Málaga entra en una semana decisiva para el futuro de la Nueva Rosaleda.
Con los ecos del ascenso del club de Martiricos a Primera División, tras superar al Almería, aún resonando en las calles de la capital de la Costa del Sol, las tres administraciones propietarias del estadio —Ayuntamiento de Málaga, Junta de Andalucía y Diputación Provincial de Málaga— toman las riendas del asunto.
Los máximos responsables de cada una de estas instituciones conocerán los detalles finales del estudio técnico encargado a la UTE formada por TYPSA y Fenwick Iribarren, responsables del análisis de viabilidad de las distintas alternativas.
El valor de esta cita se eleva dado el nuevo escenario en el que va a competir la entidad blanquiazul.
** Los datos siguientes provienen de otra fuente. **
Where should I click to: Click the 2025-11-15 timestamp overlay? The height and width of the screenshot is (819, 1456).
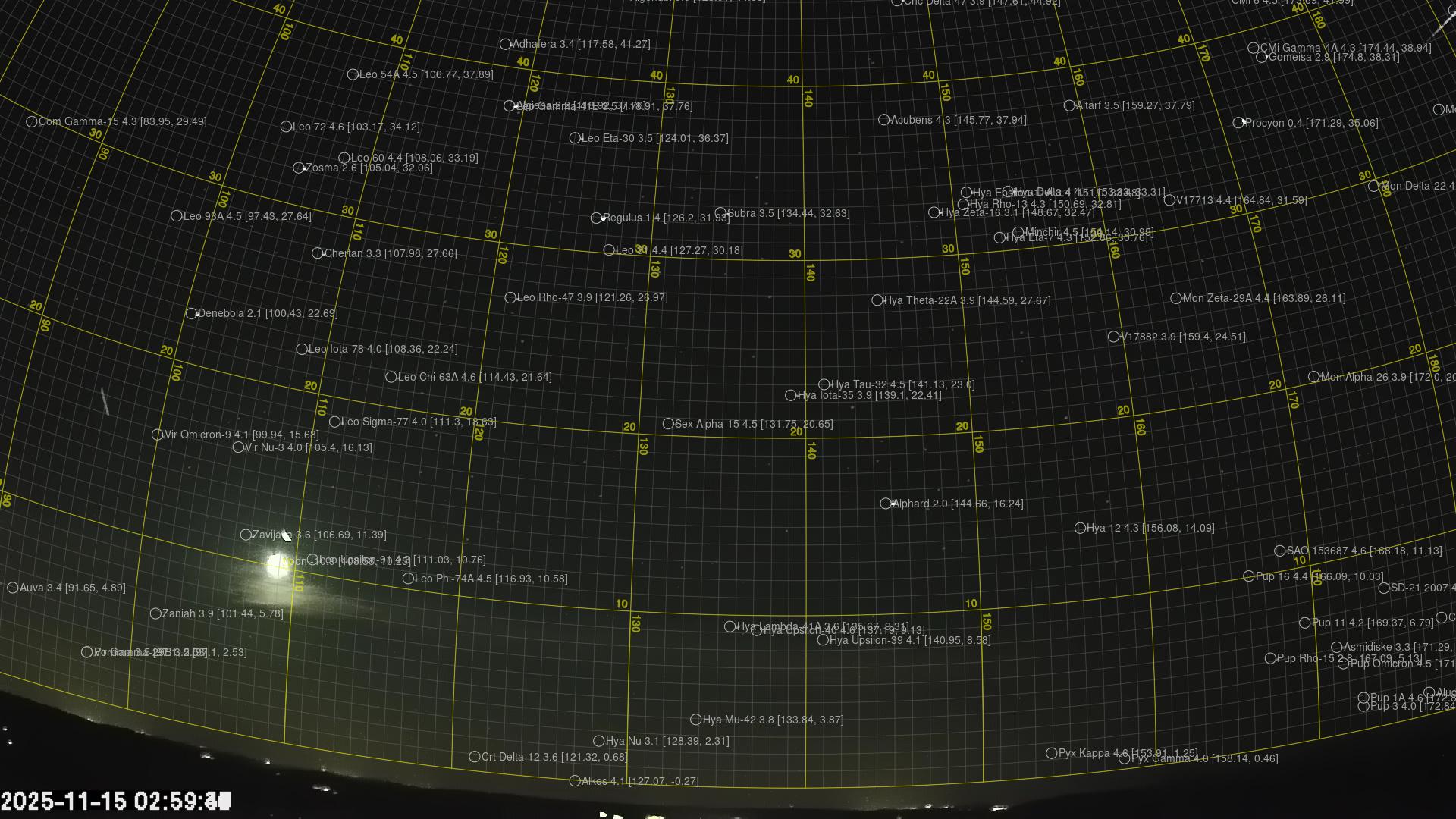(115, 802)
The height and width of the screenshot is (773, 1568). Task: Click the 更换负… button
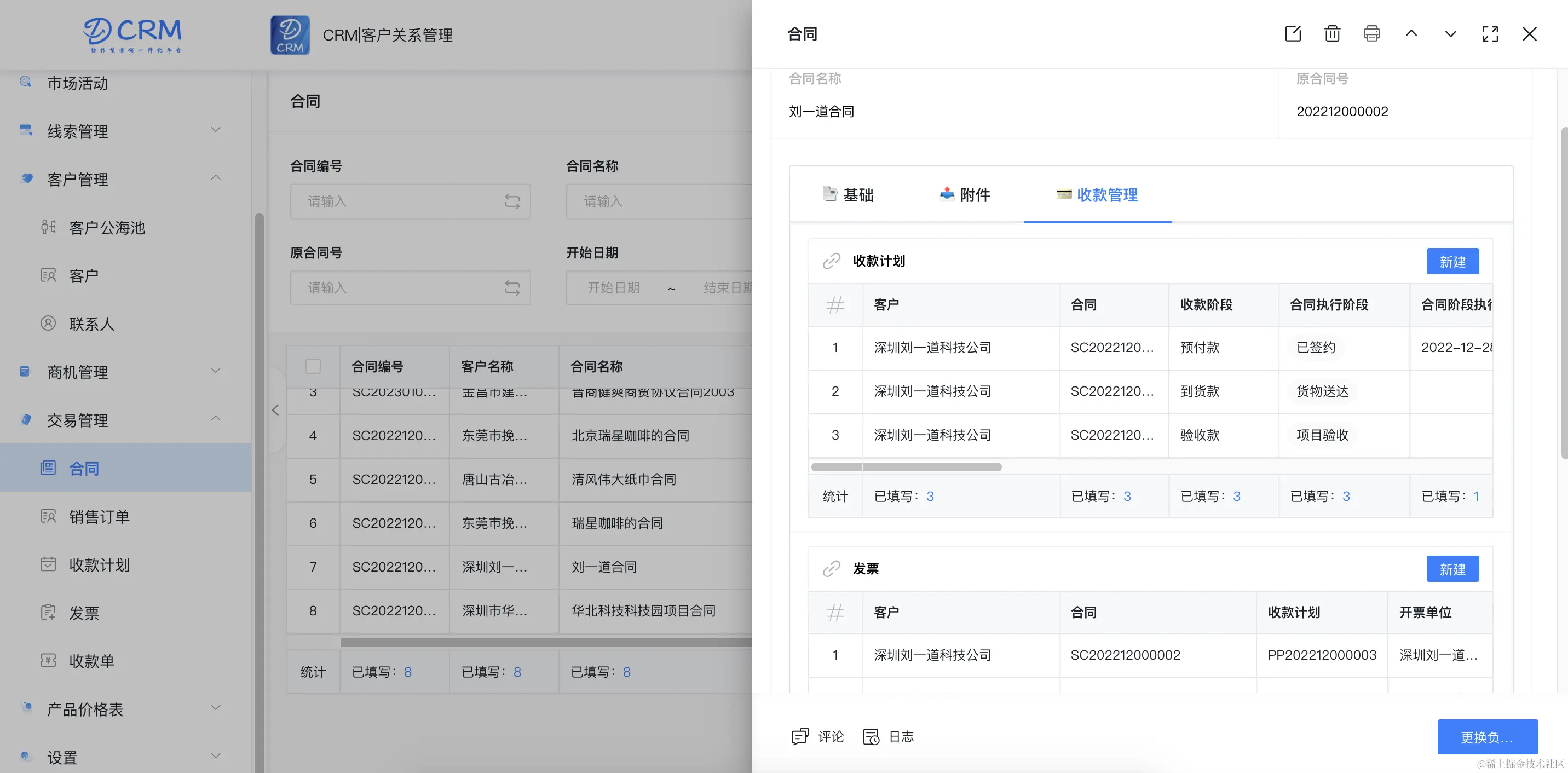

El proceso de análisis puso en el foco un total de cinco emplazamientos potenciales. Las primeras semanas de análisis permitieron descartar dos opciones —Lagar de Oliveros y la Manzana Verde— por sus limitaciones urbanísticas, de accesibilidad o de compatibilidad con los requisitos del proyecto.
Las tres localizaciones que quedaron fueron:
- La ampliación del actual estadio de La Rosaleda: A la ventaja de su ubicación, en un entorno urbano consolidado y con fuerte arraigo social, hay que oponer trabas como el impacto que tendría sobre el viario perimetral (la ampliación inicial implicaba ocupar la calle aledaña), la necesidad de reubicar temporalmente usos afectados y el difícil encaje de un estadio de máximo 45.000 espectadores junto al cauce del Guadalmedina.
- Terrenos de la Universidad: Entre sus valores se encuentra, no sólo que tiene superficie suficiente para albergar el estadio imaginado, sino también para ejecutar usos complementarios que permitan maximizar la explotación comercial del complejo. Y esa es una de las claves del proyecto en el que el Ayuntamiento viene trabajando desde hace años.
El análisis preliminar destaca que el terreno seleccionado, con 66.037 metros cuadrados de suelo y un techo edificable de 14.441 metros cuadrados cuenta con unas condiciones de accesibilidad extraordinarias. Algo favorecido por la cercanía del trazado del Metro, de líneas de autobús y de red viaria.
A esto hay que añadir que el planeamiento urbanístico ya está aprobado, mientras que la urbanización se encuentra avanzada. El inconveniente mayor se relaciona con las posibles afectaciones sectoriales de carácter aeronáutico, hidrológico y viario. - El sector de San Cayetano: Este emplazamiento es el que viene contemplado en el actual Plan General de Ordenación Urbanística (PGOU) en caso de plantear la construcción de un nuevo estadio.
Aunque se trata de una zona con gran disponibilidad de suelo (124.893 metros cuadrados) y capacidad de crecimiento a largo plazo, requiere de la ejecución de nuevas infraestructuras de movilidad y la redacción y tramitación del planeamiento y la ejecución de la urbanización.
Muestra de ello es que están pendientes el Plan Especial, el plan de urbanización y el plan de sectorización. Y eso es lo mismo que hablar de muchos años de tramitación.
El estudio analiza criterios como la viabilidad urbanística, la accesibilidad, la disponibilidad de suelo, el impacto en la movilidad y la capacidad de integración urbana.
El pliego técnico establecía que el futuro estadio deberá cumplir los requisitos de categoría UEFA Nivel 4, lo que implica una capacidad estimada de entre 45.000 y 55.000 espectadores, además de estándares avanzados de seguridad, accesibilidad y operación.
En este contexto, el informe de las consultoras es clave para orientar la decisión final, aunque no tendrá carácter vinculante. La última palabra corresponderá a las tres administraciones implicadas.
Aunque el análisis técnico contempla ventajas y desventajas en cada alternativa, la opción de mantener el estadio en su ubicación actual parece ganar peso en el debate. Al menos en la posición del alcalde, Francisco de la Torre, quien ya se ha expresado públicamente sobre ello.
Una apuesta que, a ojos de los técnicos municipales, se topa con obstáculos de envergadura, como la proximidad del río. Ante esta realidad existe un anteproyecto elaborado en el año 2012 por el arquitecto José Seguí que defiende la viabilidad de ampliar hasta las 50.000 butacas.